* Start Selected extract *
What were you like as a kid?

Yes!

My head is over two feet wide and my feet look like dinner rolls with laces.

:smiley:
Scary, isn’t it?
Sorry 'bout the IQ thingy, Aes. I’ll speak slower.

Actually, I was very modest as a kid. No choice really, since I had no friends to brag to :wink:

In real life, I still am pretty modest.

Much like I am today: a nervous, guilty worrywart. I was always tall for my age. This was “cool” until we hit middle school and the boys developed Napoleon complexes about it and I was teased mercilessley.

I was “one of the smart kids”, in the gifted programs, and got teased for that too, but I knew better than to care, since it was usually the dumb kids that made fun of me.

I had good friends, a good family. I lost my 2 closest family members (my granfather and the aunt that babysat me from birth till age 5) by the time I was 7 so, I was somewhat melodramatic and depressed as a child. But I did normal kid things, was bossy, played fantastically imaginitive games and did well in school.

I was pretty quiet as a child. My brother came along when I was almost 5, so the majority of my childhood was spent trying to get my parents attention. I did that mainly through not doing homework and screwing off in class. My 4th grade year was terrible for just that reason.

I was a pretty smart kid though. I read a lot. Anything I could get my hands on really. My grandmother instilled a great sense of reading into me. She ordered me both of the Houston newspapers, just so I could read them both. My dad read a lot of sci-fi, so I would read his books as well.

During that time I was also molested by an older cousin. Between that and my parents becoming divorced, I grew up quickly. By my 13th birthday I was pretty much “grown up”. I spent most of my teenage years doing the whole “hippie rebel” thing, and getting into trouble. I did drugs (never anything to crazy, weed, LSD, etc.) had gasp sex, and pretty much ruled my own little world.

By my 18th birthday I had quit school, started college, moved in with a woman who was 27 years my senior, and became “Cool”.

So that pretty much sums it up.
* End Selected extract *
(What you will do)
A. In the childhood thread, who ordered both of the Houston newspapers for the writer?
B. In the childhood thread, list everything the writer says had happened "By my 18th birthday".
* Start Recorded data *
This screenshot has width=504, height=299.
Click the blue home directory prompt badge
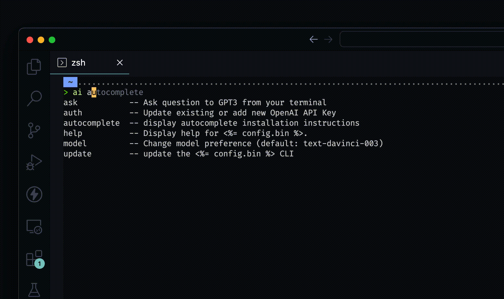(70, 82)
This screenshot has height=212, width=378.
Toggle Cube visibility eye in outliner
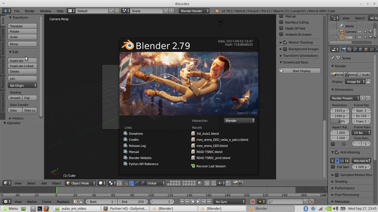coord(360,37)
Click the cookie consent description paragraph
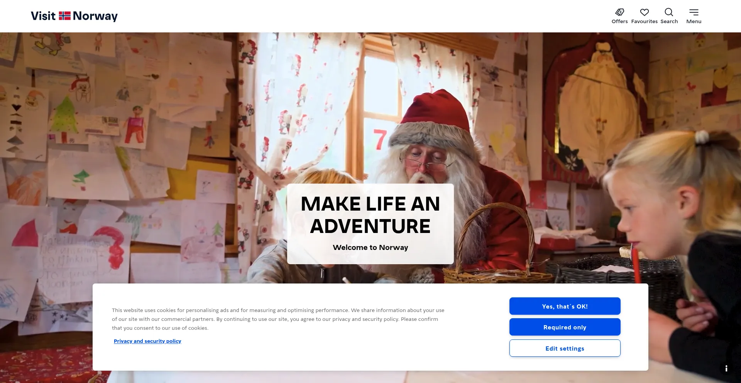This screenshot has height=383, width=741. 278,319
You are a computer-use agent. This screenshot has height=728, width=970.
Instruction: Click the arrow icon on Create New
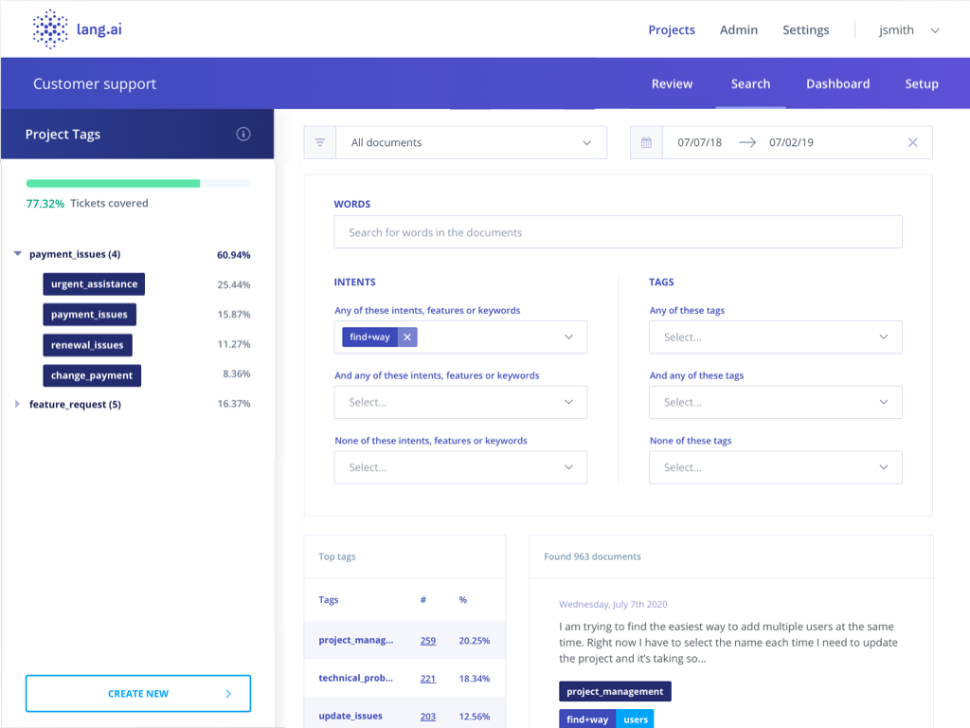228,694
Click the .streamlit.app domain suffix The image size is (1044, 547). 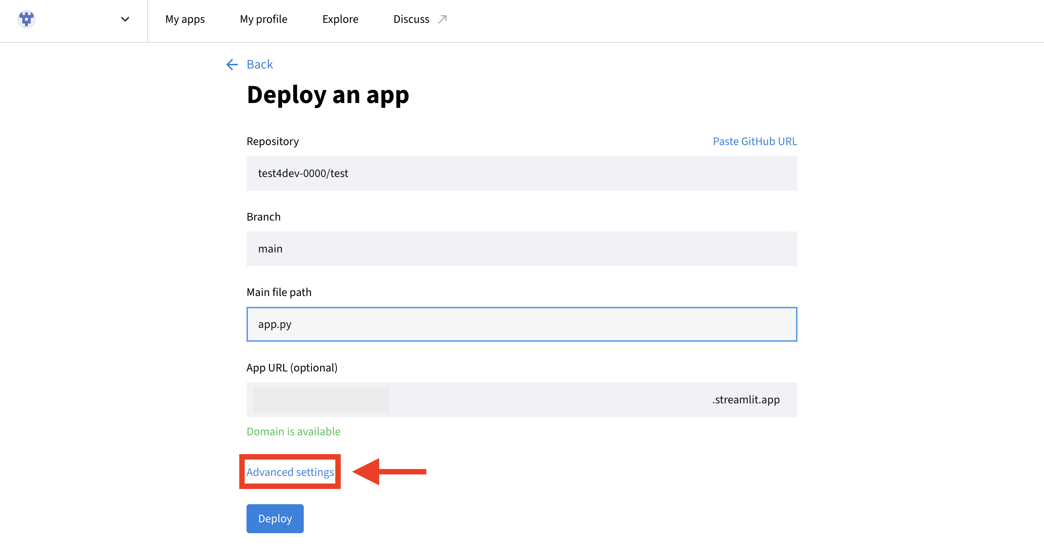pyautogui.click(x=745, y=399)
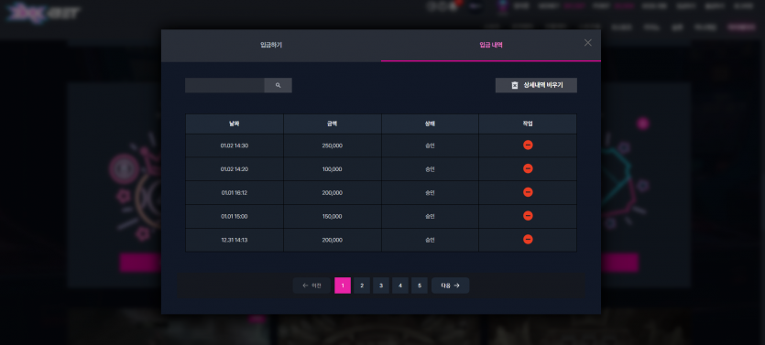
* End Recorded data *
(Solution set)
A. The writer's grandmother.

B.
- Quit school
- Started college
- Moved in with a woman who was 27 years older
- Became "Cool"